Re: financial calculation
From: highroute-ga on 27 Feb 2003 07:40 PST
No, it's not necessary to have the current assessed value of the property to answer your question. You wish to avoid paying a stream of incremental payments in the future. Though you may think that stream would last for no more than 15 years, it would actually last forever if successive buyers of your property inherit your assessment. (When you sell, your buyer will include future property taxes in her assessment of the property's value, so it is as if you pay that stream forever.) If, however, the property is reassessed upon its transfer, then yes, the increase lasts only that 15 years. What is that stream? For each $9000 in increased valuation, it is $100.00 in the first year, $102.00 in the second, $104.04 in the third, and so on. That stream of future payments has a present value. In order to calculate that present value, you will need your cost of capital. With that value, it's a snap to calculate the present value of the stream. You should be willing to pay any amount that is less than that present value to avoid the increased valuation, assuming that you are 100% certain that your professional help will be successful.

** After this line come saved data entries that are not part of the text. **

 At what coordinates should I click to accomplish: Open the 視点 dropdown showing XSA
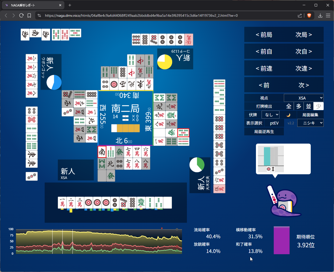(x=303, y=98)
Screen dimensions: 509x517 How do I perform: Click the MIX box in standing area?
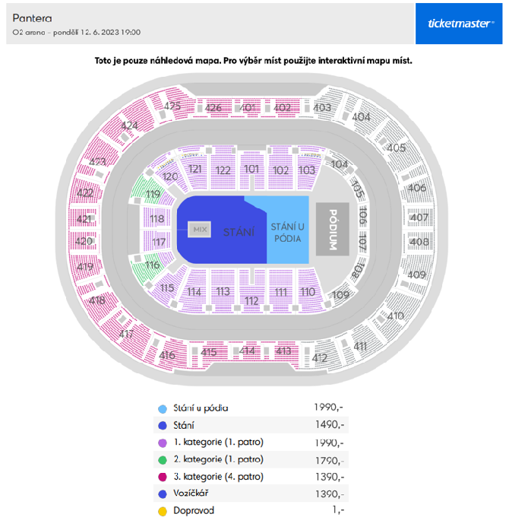199,229
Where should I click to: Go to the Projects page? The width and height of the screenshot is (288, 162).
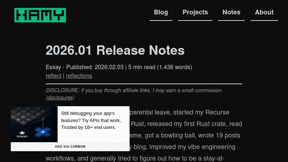(195, 13)
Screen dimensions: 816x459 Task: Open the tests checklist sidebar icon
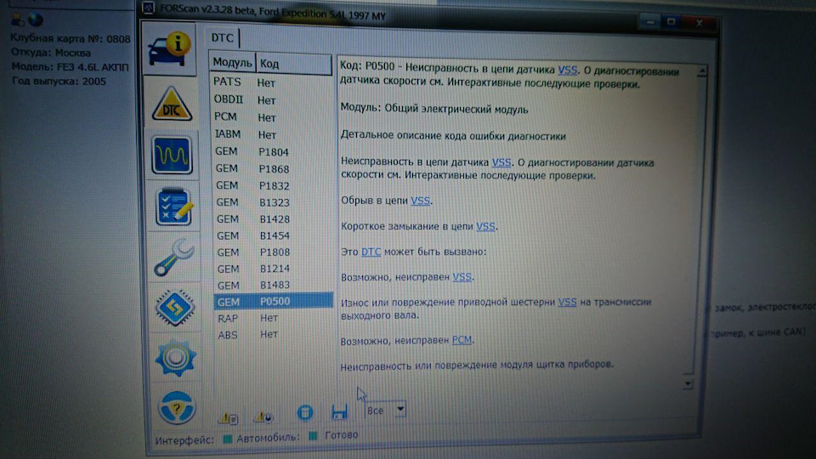[x=173, y=206]
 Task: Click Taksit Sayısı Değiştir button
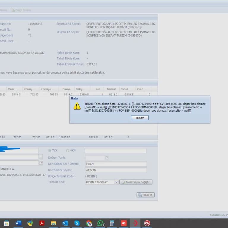(136, 182)
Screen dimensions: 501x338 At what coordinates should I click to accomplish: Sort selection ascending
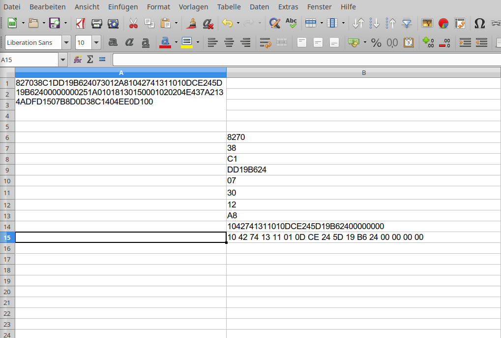(x=374, y=23)
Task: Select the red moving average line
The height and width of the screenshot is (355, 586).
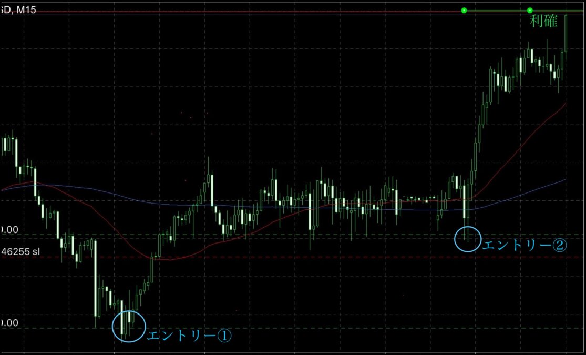Action: point(526,141)
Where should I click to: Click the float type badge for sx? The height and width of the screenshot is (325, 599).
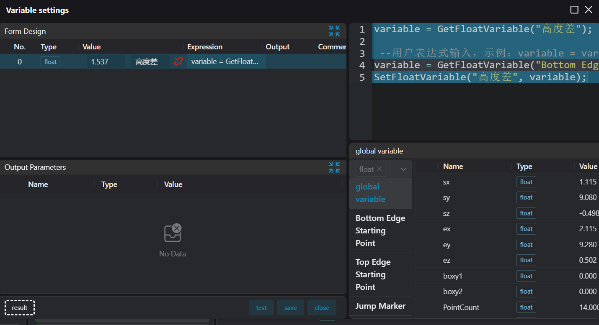(x=526, y=182)
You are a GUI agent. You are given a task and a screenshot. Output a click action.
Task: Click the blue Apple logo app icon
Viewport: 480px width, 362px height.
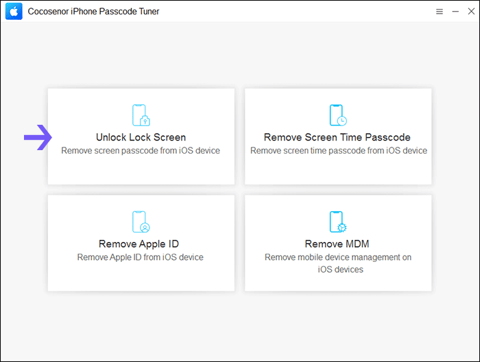pyautogui.click(x=14, y=12)
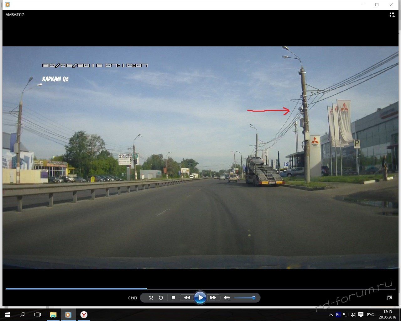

If you're less than 100% certain, you'll be willing to pay less. The degree of reduction in the sum you are willing to pay depends both upon your uncertainty and upon your aversion to risk. You can see that as follows: Suppose I force you to play a game with me. I ask you to take a coin out of your pocket and toss it. If it comes up heads, I will pay you $1000, but if tails, you must pay me $1000. You can see this is a perfectly fair game, even though you are only 50% certain that you'll win, yet if you're typical, you'd rather not play this game because losing $1000 would be more painful to you than winning $1000 would be pleasant. You'd rather pay me a small sum to get out of playing the game at all. The larger the amount that you're willing to pay me to get out of the game, the greater your aversion to risk.
Re: financial calculation
From: orte-ga on 28 Feb 2003 11:54 PST
You have exactly what I was looking for. I don't know how to calculate present value. That is my question. I guess I could assume the cost of capital at 5%. I know there are a lot of variables, but still have to make a decision based on what is presently known.